Oran Aujourd'hui

Lutte contre les retards de livraison des projets du secteur de l’éducation

La semaine dernière le wali d’Oran a effectué une visite d’inspection de plusieurs chantiers relevant du secteur de l’éducation, lancés à travers plusieurs communes de la wilaya et gérés par la Direction des équipements publics.
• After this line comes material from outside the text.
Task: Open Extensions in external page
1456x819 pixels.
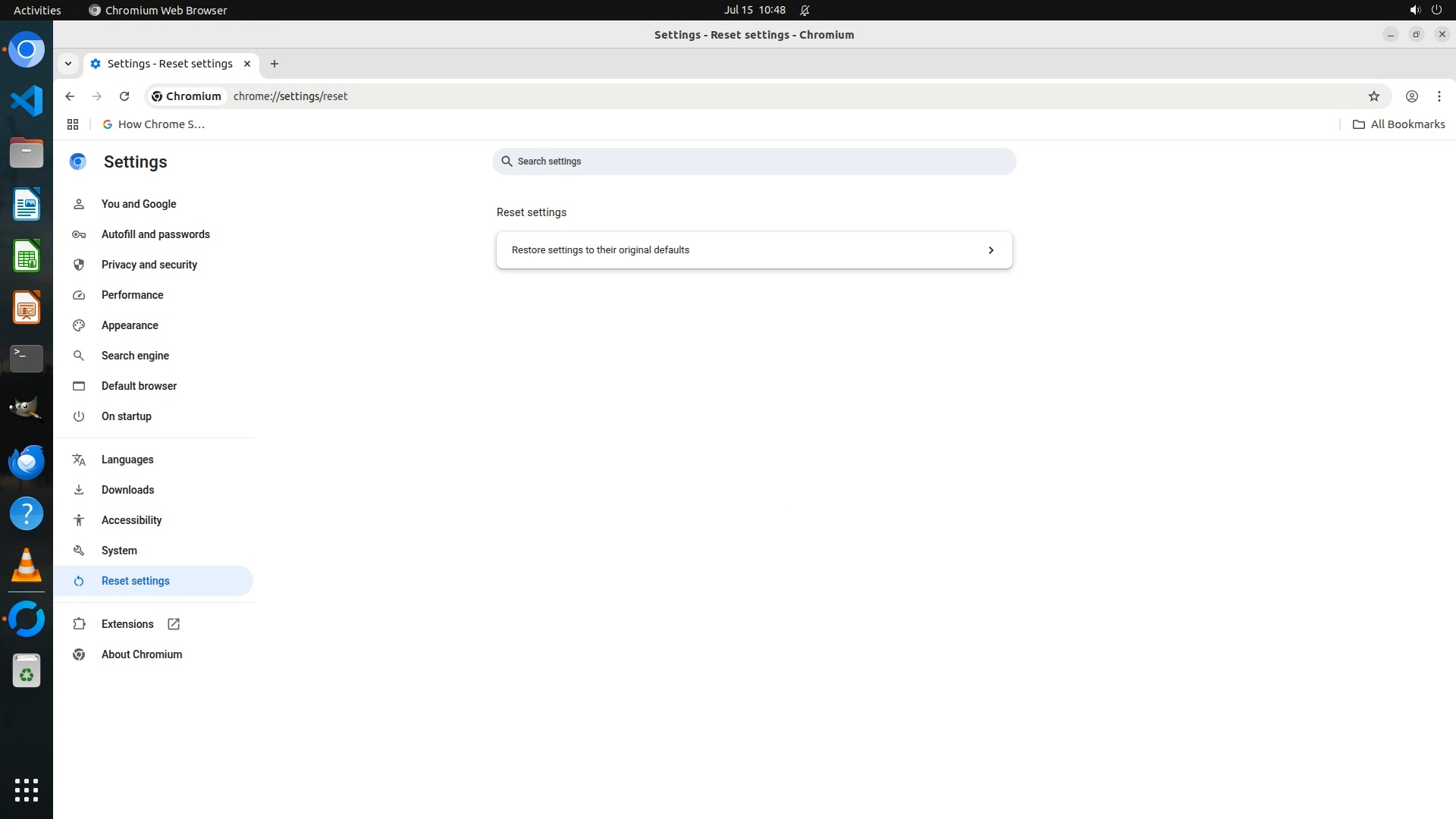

Une visite, précisent les services de la wilaya, qui s’inscrit dans une démarche visant à garantir la réception des nouvelles structures éducatives dans les délais requis afin de garantir aux élèves «les meilleures conditions de scolarisation». Un objectif clamé chaque année avant chaque rentrée scolaire, mais qui reste souvent ici et là compromis par des retards et des dysfonctionnements en matière de programmation et de respect des délais d’achèvement des projets.
Au quartier Er-Riad, dans la commune de Bir El Djir, le wali a visité un projet de réalisation d’un lycée de 1.000 places pédagogiques, et il a constaté que le taux d’avancement des travaux avait à peine atteint 35%. Le wali a donné des instructions fermes pour accélérer la cadence du chantier afin de permettre la réception du lycée au plus tard au mois de juillet.
Ces directives et d’instructions fermes sont très souvent adressées par les wali en poste aux gestionnaires et entreprises concernés, sans pour autant parvenir à éradiquer, sinon à réduire, les déficits en infrastructures d’éducation constatés à chaque rentrée scolaire dans certaines communes et zones urbaines de la grande ville.
Lors de cette tournée d’inspection des chantiers d’infrastructures scolaires, le wali d’Oran s’est rendu successivement à Hassi Bounif, Ben Freha, Hassiane Toual, Aïn El Bia ou encore à Hassi Mefsoukh. A chaque étape, le premier responsable local n’a pas véritablement trouvé grande matière à satisfaction soulignant à chaque fois la nécessité d’accélérer la cadence des travaux afin de respecter les délais de livraison et les normes de qualité requises. Plusieurs projets en cours, de groupes scolaires, collèges et autres établissements visités ont fait l’objet de la part du wali de remarques et de critiques objectives en matière de configuration devant assurer un environnement moderne, agréable, ensoleillé et sécurisé permettant de répondre aux attentes des élèves et du corps enseignant.
Mais c’est surtout les grands risques de retards de livraison des infrastructures scolaires qui sont prioritairement dénoncés, tant il est vrai qu’ils contribuent à aggraver les déficits et à pénaliser lourdement la crédibilité de la carte scolaire revue et corrigée chaque année. On sait que le grand problème de la surcharge des classes persiste ici et là à travers les communes et les quartiers.
Des élèves en surplus dans les établissements de certaines communes sont parfois transférés vers des groupes scolaires bien éloignés de leur domicile. Et cela en attendant l’achèvement et la livraison du nouveau projet en cours. La réalisation de nouveaux établissements, la rénovation et modernisation d’infrastructures existantes sont, il est vrai, inscrites au cœur des préoccupations des autorités locales. Mais trop d’aléas et de contraintes exogènes, liées aux lourdeurs des procédures de lancement, à la disponibilité d’entreprises qualifiées, ainsi qu’au respect des règles exigées par le cahier de charge, perturbent encore le programme annuel de réalisation établi pour le secteur de l’éducation.